注文が多いにも関わらず、まるで最初から用意されていたかのようにすぐに置かれたそれを今一度確認した青年はぺこりと頭を下げ、自分の席へと移動する。


――無言ながらも感じる面倒な客が来たという雰囲気……文句なら食べるだけのあのバカに言ってくださいませだよ。


 彼は三つの長いテーブルではなく部屋の端、唯一置かれた二人用の小さいテーブルに腰を下ろす。食堂に入るための二つの扉から入ると見えない死角の位置にある、使い過ぎて足の高さが合っていないボロボロのテーブルだった。


 青年は椅子ですら揺れるそのテーブルに置いたトレーのうち一つを自分の元へ寄せ、もう一つを手前に置く。どうやら誰にも見られない場所にあるという理由で好きな様子だが、一度皆の座る席を通らなければならないこともあり遠くから青年をみてくすくすと笑う声が耳に入っていた。

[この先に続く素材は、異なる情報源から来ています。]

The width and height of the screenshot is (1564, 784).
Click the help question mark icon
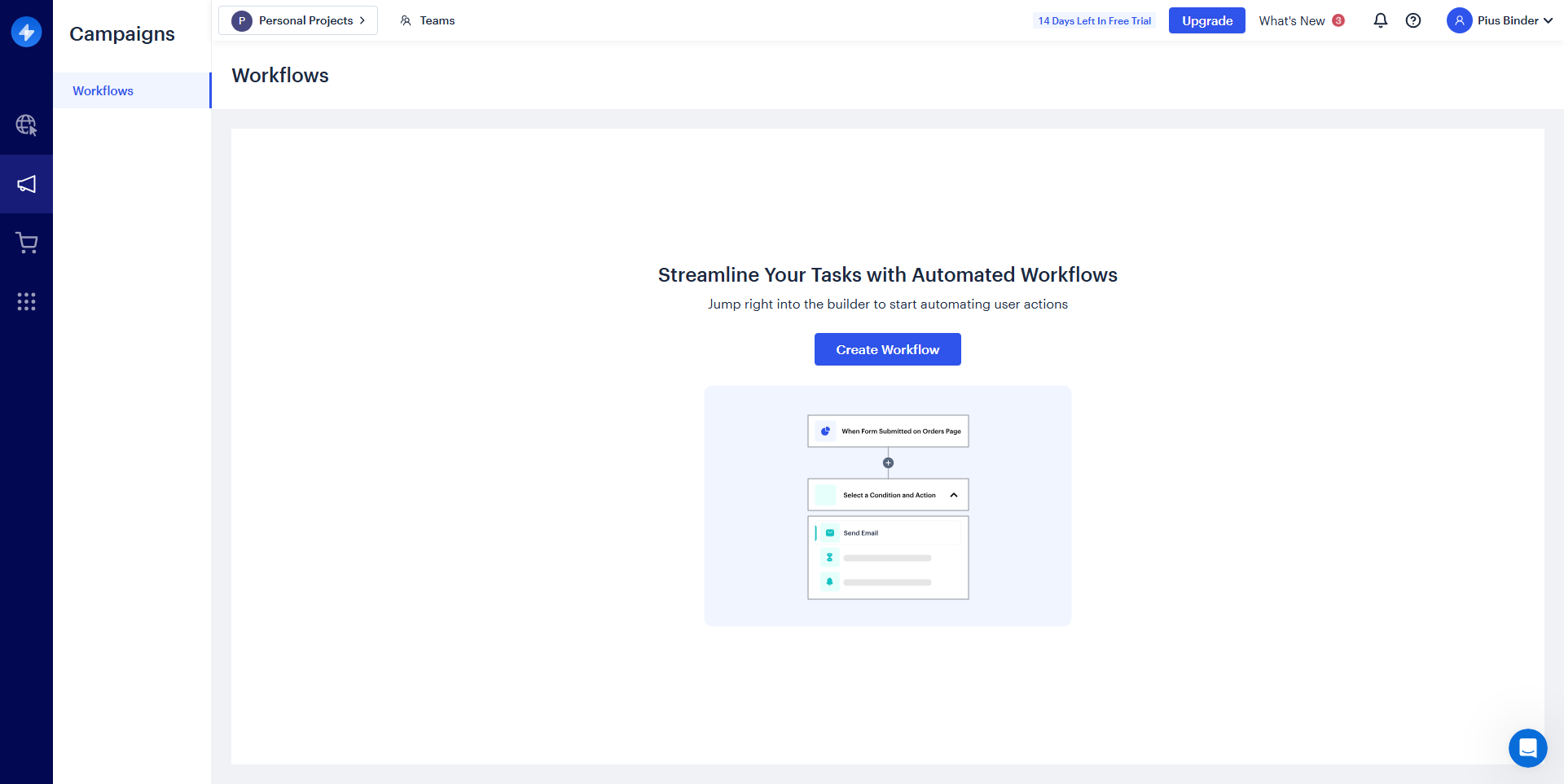[x=1413, y=20]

 いつものことだ、青年はふんと鼻を一度鳴らすと両手を合わせた。


「しゅうちゃん見っけ」


「う、げ……じょ、情報漁りのド派手女」


「なにその長いあだ名。前座っていーい?」


 強がっていた青年の前に一人の女性が有無を言わさずに座って来る。死角にあるはずのこの場所にわざわざやって来る彼女に青年、修二(シュウジ)は「な、なんなんだよお前」とおどおどしはじめた。


「俺がは、はぶれてるのを見てからかいに来たのか? ざ、残念だったな、そんなことじゃ俺のガラスのハートは割れないぞ」


「くすっ、馬鹿だねしゅーちゃん。あんな奴ら(他所の兵士)と一緒にしないでよ。もしユナがしゅーちゃんを虐めるとしたら遠目から笑う程度じゃ済まないって」


「今割れたわ」


 非歓迎ムード全開の修二にニヤニヤと笑うだけの女性。それは修二が魔人少女と出会う前、まだ世話係の任務を得る前に突然現れた金髪の女性であった。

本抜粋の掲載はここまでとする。